Enabling Detailed Profiling of Graph Nodes in OmniTrace
Hi, I am currently working on profiling VLLM and I observed that the tool captures the execution of graph kernels at a high level but does not provide detailed insights into individual graph nodes' execution.
My goal is to obtain detailed profiling information on the execution of individual graph nodes, similar to the capabilities offered by Nvidia Nsight, which allows for tracking nodes instead of just graph-level execution.
I am seeking guidance or a workaround to enable detailed profiling of graph nodes within OmniTrace. Any insights or configuration options?

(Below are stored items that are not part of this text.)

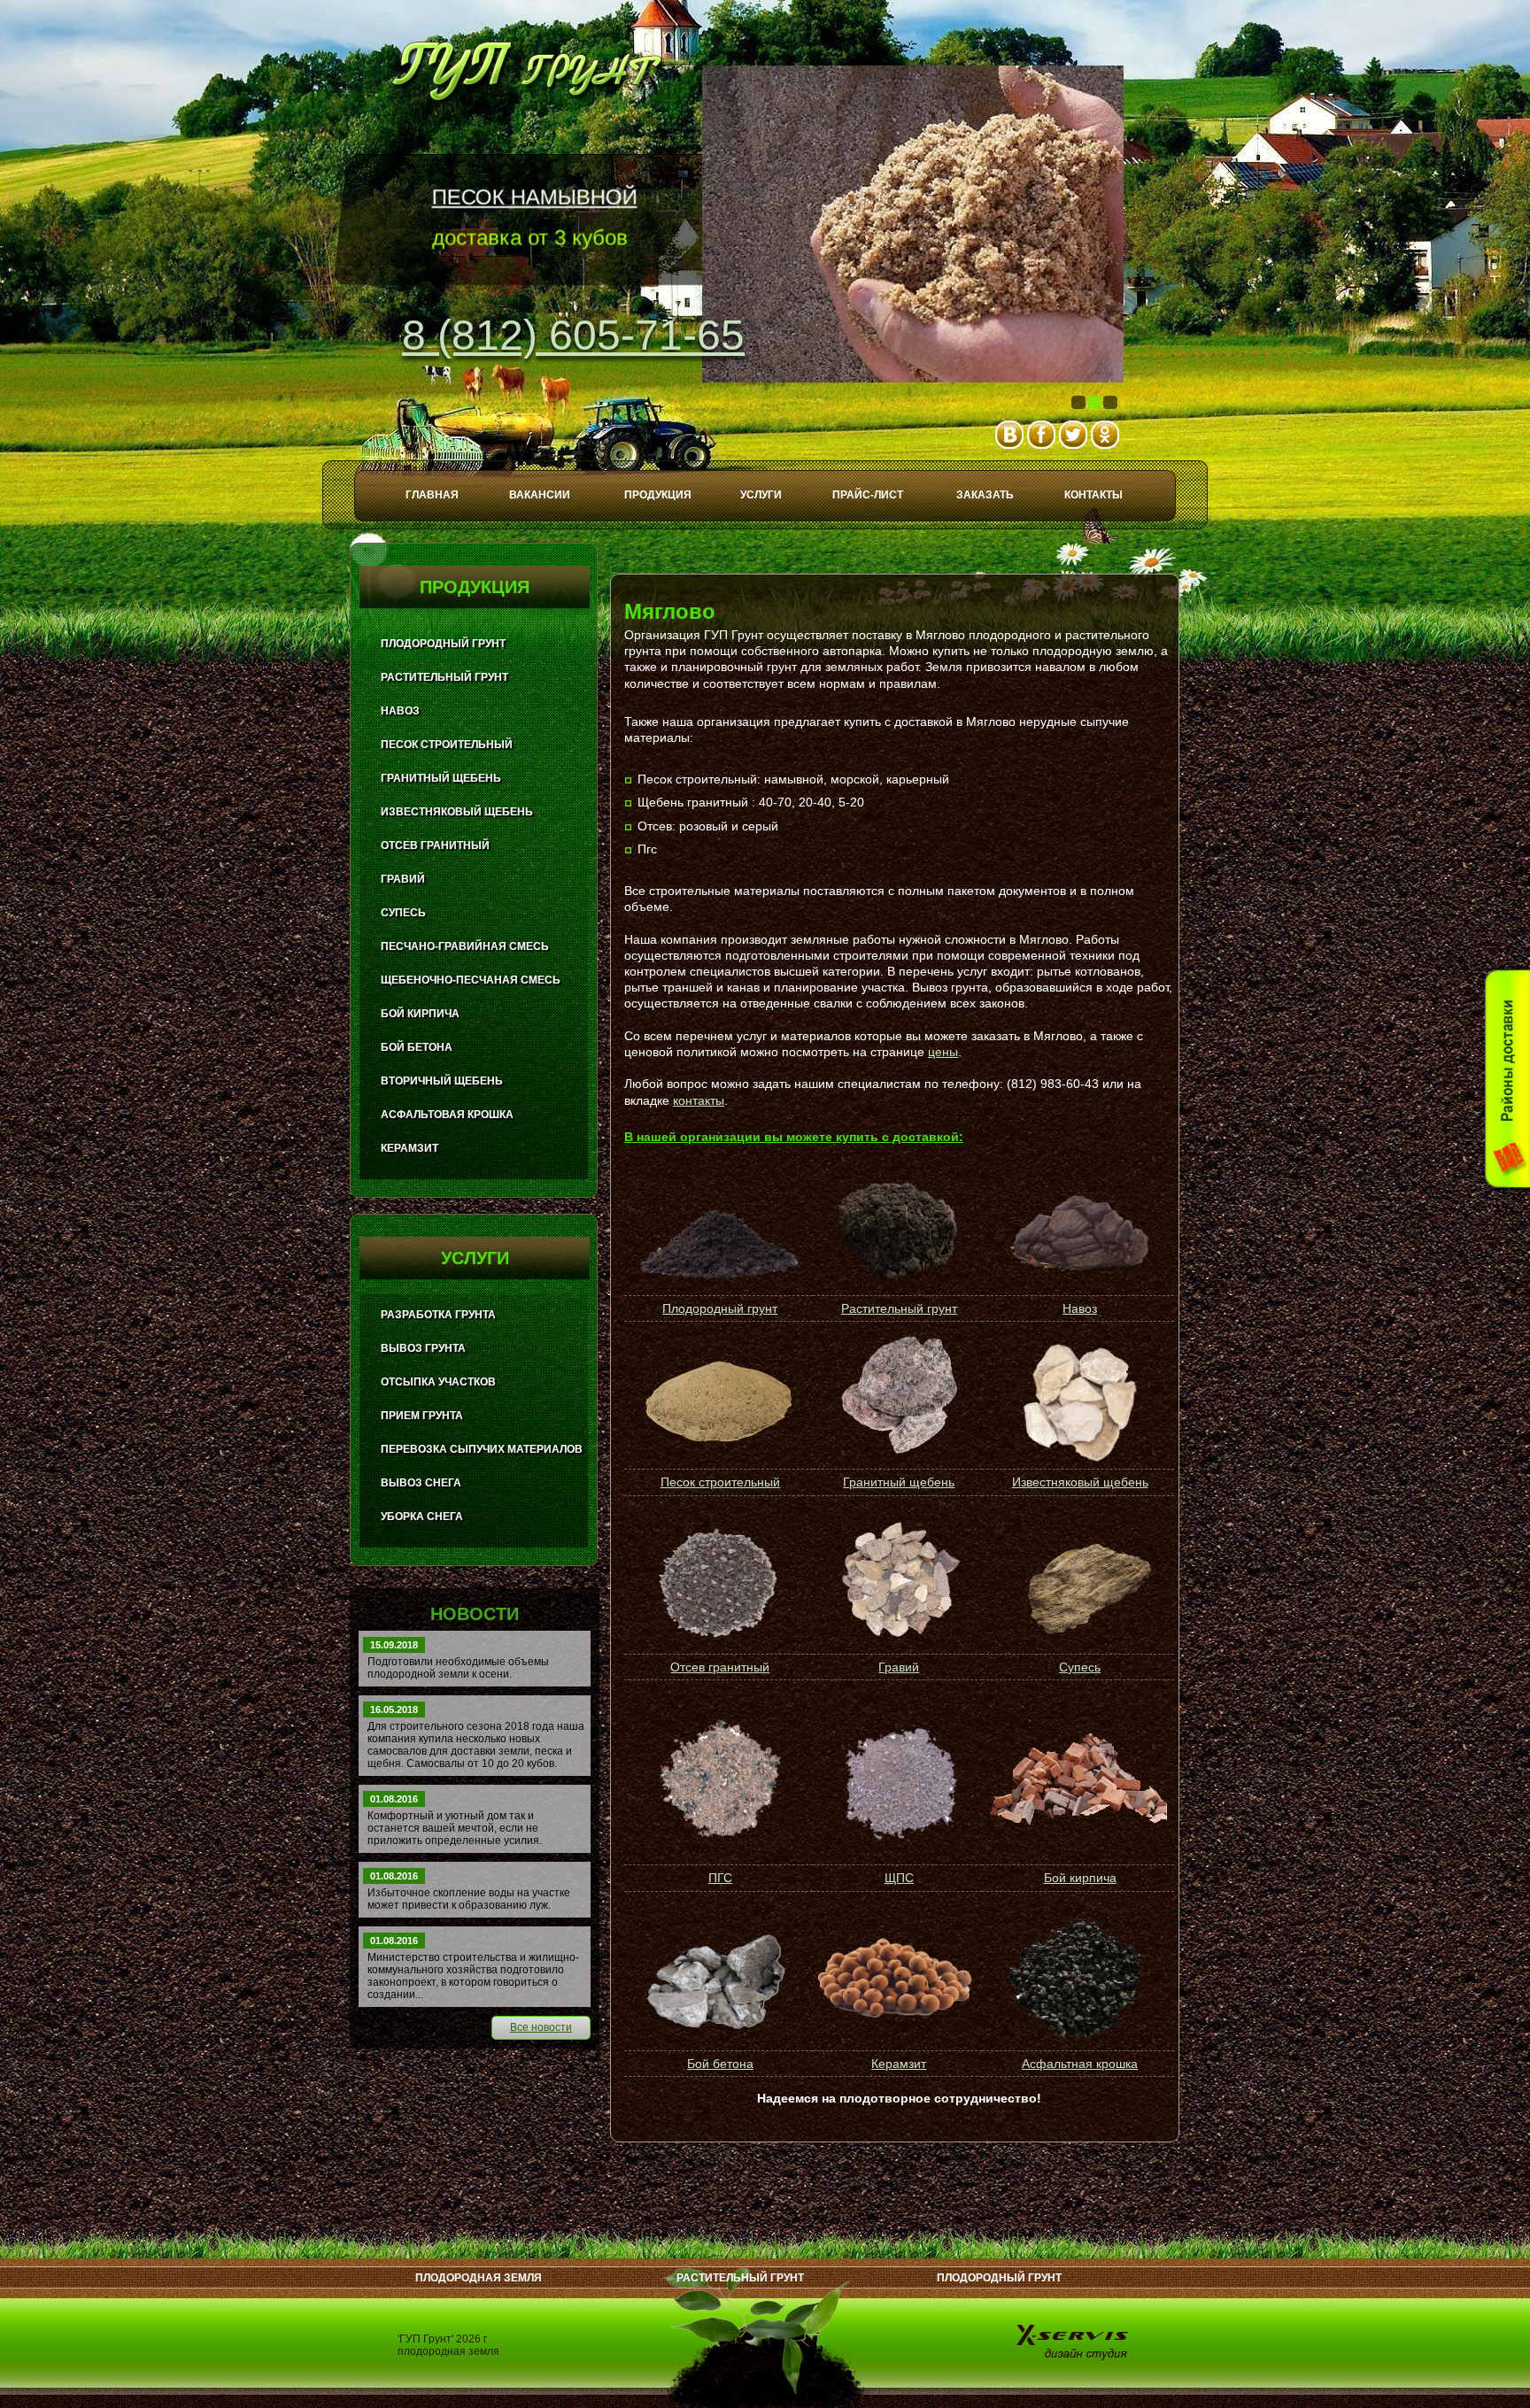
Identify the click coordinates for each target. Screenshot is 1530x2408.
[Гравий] (897, 1583)
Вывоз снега (421, 1483)
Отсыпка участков (438, 1382)
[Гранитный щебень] (899, 1451)
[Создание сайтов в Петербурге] (1074, 2341)
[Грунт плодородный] (718, 1283)
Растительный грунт (899, 1308)
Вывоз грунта (423, 1348)
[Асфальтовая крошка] (1078, 1979)
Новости (474, 1614)
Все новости (541, 2027)
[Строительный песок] (718, 1404)
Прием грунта (422, 1415)
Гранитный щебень (898, 1482)
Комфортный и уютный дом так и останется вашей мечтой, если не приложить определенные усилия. (454, 1828)
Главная (432, 495)
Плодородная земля (478, 2278)
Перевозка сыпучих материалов (482, 1449)
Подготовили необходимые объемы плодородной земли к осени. (458, 1668)
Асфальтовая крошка (447, 1114)
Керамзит (898, 2064)
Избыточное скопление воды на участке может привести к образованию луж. (468, 1899)
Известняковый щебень (1080, 1482)
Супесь (1080, 1667)
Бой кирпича (1080, 1878)
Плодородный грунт (719, 1308)
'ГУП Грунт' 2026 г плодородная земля (448, 2345)
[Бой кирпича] (1078, 1781)
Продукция (658, 495)
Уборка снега (422, 1516)
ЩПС (899, 1878)
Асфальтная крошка (1080, 2064)
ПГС (720, 1878)
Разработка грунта (438, 1314)
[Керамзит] (897, 1979)
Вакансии (539, 495)
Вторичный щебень (442, 1081)
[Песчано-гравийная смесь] (718, 1780)
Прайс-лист (867, 495)
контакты (698, 1100)
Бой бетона (720, 2064)
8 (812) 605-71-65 (573, 335)
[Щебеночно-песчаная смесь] (897, 1780)
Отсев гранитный (719, 1667)
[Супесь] (1078, 1582)
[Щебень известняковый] (1078, 1403)
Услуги (761, 495)
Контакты (1093, 495)
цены (943, 1052)
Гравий (898, 1667)
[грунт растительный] (897, 1274)
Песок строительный (720, 1482)
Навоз (1079, 1308)
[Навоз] (1080, 1277)
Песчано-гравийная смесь (465, 946)
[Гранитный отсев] (718, 1583)
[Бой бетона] (718, 1979)
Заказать (985, 495)
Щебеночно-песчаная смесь (470, 980)
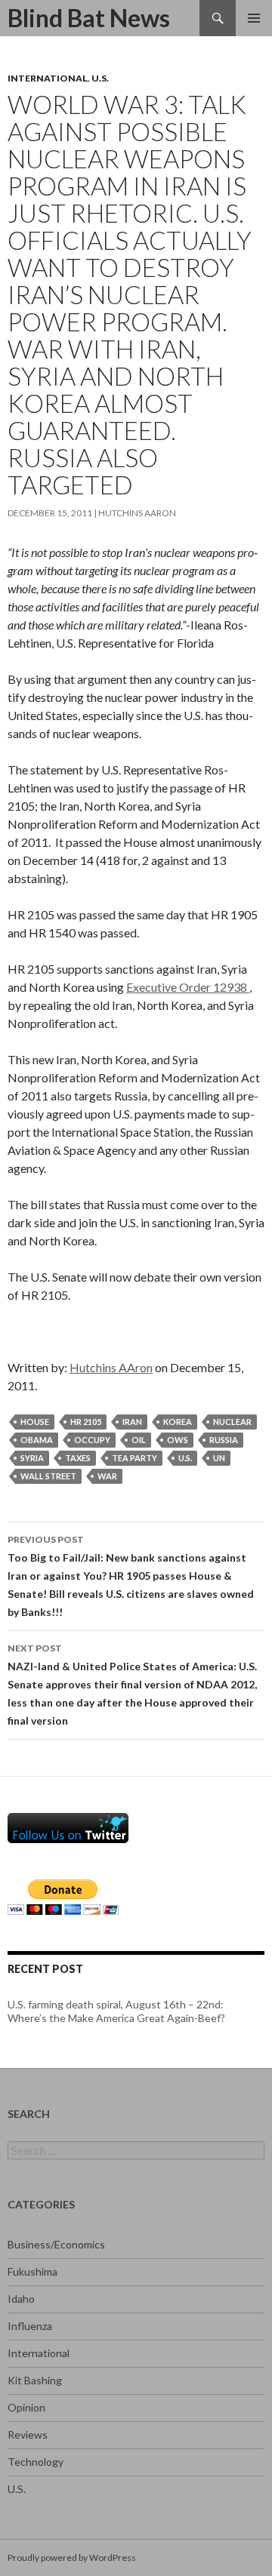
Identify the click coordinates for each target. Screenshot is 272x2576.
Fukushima (32, 2271)
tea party (134, 1458)
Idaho (21, 2298)
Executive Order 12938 (187, 987)
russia (223, 1440)
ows (177, 1440)
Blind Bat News (89, 17)
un (219, 1458)
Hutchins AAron (137, 513)
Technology (35, 2461)
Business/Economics (56, 2244)
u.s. (185, 1458)
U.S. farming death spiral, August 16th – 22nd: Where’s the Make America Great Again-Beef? (116, 2011)
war (107, 1476)
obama (36, 1440)
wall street (48, 1476)
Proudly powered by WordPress (72, 2557)
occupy (92, 1440)
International (48, 78)
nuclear (232, 1421)
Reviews (28, 2434)
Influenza (30, 2325)
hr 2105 (85, 1421)
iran (132, 1421)
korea (177, 1421)
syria (32, 1458)
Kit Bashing (35, 2380)
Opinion (26, 2407)
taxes (78, 1458)
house (34, 1421)
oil (138, 1440)
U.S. (100, 78)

here is the command I use:
omnitrace-run -c ~/.omnitrace.cfg --enable-categories device-critical-trace device_busy device_hip device_hsa device_memory_usage python rocm_hip rocm_hsa rocm_smi rocprofiler roctracer --roctracer-hip-activity --roctracer-hip-api --roctracer-hsa-activity --roctracer-hsa-api -- python -m omnitrace -- vllm_benchmark.py
Thanks in advance.
Given that the arrows flow from the API functions to multiple kernels, it appears that you are indeed getting the individual graph node execution. The --roctracer-hsa-activity option that you have enables that. You might want to remove the --hip-device-activity option bc that is the “high-level” kernel tracing option and doing both simultaneously might be doing funny things with the connection of the flow events and could also contribute to why none of the kernel function names are getting resolved beyond “Kernel Execution”.
Hi @OmarSayedMostafa. Do you still need assistance with this ticket? If not, please close the ticket. Thanks!
Hi @OmarSayedMostafa. Closing ticket due to lack of activity. Please feel free to re-open ticket if you still need assistance with the ticket. Thanks!